DMDIV: Gradual implementation of regulation (EU) 2017/746

Since 26 May 2002, the placing on the European market of all IVDMDs has been subject to compliance with Regulation (EU) 2017/746 “on in vitro diagnostic medical devices and repealing Directive 98/79/EC and Commission Decision 2010/227/EU”. 

Regulation (EU) 2017/746 introduces major changes in the area of in vitro diagnostic medical devices (IVDMDs). The Regulation aims to ensure the smooth functioning of the internal market and a high level of protection of public health for patients and users. 

One of the main changes relates to the intervention of independent compliance assessment organisations (notified bodies). Under Directive 98/79/EC, only a relatively small number of high-risk devices (around 8% of all the IVDMDs available on the market) were subject to oversight by notified bodies. According to the Regulation, around 80% of them will be supervised by notified bodies, the large majority for the first time.

Transitional provisions for IVDMDs that were CE marked before 26 May 2022 are presented in Article 110 of Regulation (EU) 2017/746. Following the publication of Regulation (EU) 2022/112, the transitional periods have been extended depending on the risk class of the device concerned. They are now shorter for devices belonging to a higher risk class and longer for those belonging to a lower risk class. 

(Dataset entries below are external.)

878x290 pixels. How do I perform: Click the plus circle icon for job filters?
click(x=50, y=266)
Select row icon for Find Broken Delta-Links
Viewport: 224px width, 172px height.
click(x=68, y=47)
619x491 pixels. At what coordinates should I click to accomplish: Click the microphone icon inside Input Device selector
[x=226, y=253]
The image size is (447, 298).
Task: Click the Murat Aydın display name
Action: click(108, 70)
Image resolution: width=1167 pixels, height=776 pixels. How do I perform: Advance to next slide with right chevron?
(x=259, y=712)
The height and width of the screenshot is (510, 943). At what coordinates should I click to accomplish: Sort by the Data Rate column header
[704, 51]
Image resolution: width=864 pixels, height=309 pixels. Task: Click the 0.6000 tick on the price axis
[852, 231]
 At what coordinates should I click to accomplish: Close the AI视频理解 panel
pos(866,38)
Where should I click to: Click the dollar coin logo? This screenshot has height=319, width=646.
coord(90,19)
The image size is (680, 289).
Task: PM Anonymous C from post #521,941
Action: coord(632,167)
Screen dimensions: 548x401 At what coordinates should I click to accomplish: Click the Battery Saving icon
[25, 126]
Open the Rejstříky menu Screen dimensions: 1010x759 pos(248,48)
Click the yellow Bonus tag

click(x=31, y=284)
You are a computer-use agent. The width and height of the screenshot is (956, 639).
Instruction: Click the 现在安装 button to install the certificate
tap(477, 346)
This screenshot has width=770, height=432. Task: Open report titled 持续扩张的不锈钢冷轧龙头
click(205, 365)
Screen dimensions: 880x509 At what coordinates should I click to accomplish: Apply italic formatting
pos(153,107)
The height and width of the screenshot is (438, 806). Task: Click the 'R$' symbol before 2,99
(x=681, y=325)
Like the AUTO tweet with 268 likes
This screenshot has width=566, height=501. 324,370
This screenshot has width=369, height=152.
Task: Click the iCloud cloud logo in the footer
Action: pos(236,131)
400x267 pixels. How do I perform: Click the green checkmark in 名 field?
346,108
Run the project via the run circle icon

The lengths of the transitional periods are set out below: 

For Class D and C devices, the transitional period runs until May 2025 and May 2026 respectively while for Class B and A devices, it ends in May 2027. 

For devices that cannot benefit from a transitional period, such as Class A devices and new IVDMDs, they must have been compliant with Regulation (EU) 2017/746 since 26 May 2022. 

Our intervention 

Since the introduction of Regulation (EU) 2017/746, new deliverables have been required that are part of the technical documentation to be submitted to the notified body (scientific validity, performance evaluation plan and report, etc.). 

The EFOR Group provides its customers/IVDMD manufacturers, importers & distributors with its expertise and a methodical approach. It has a team of specialised experts who will support them through all the steps of the IVDR transition.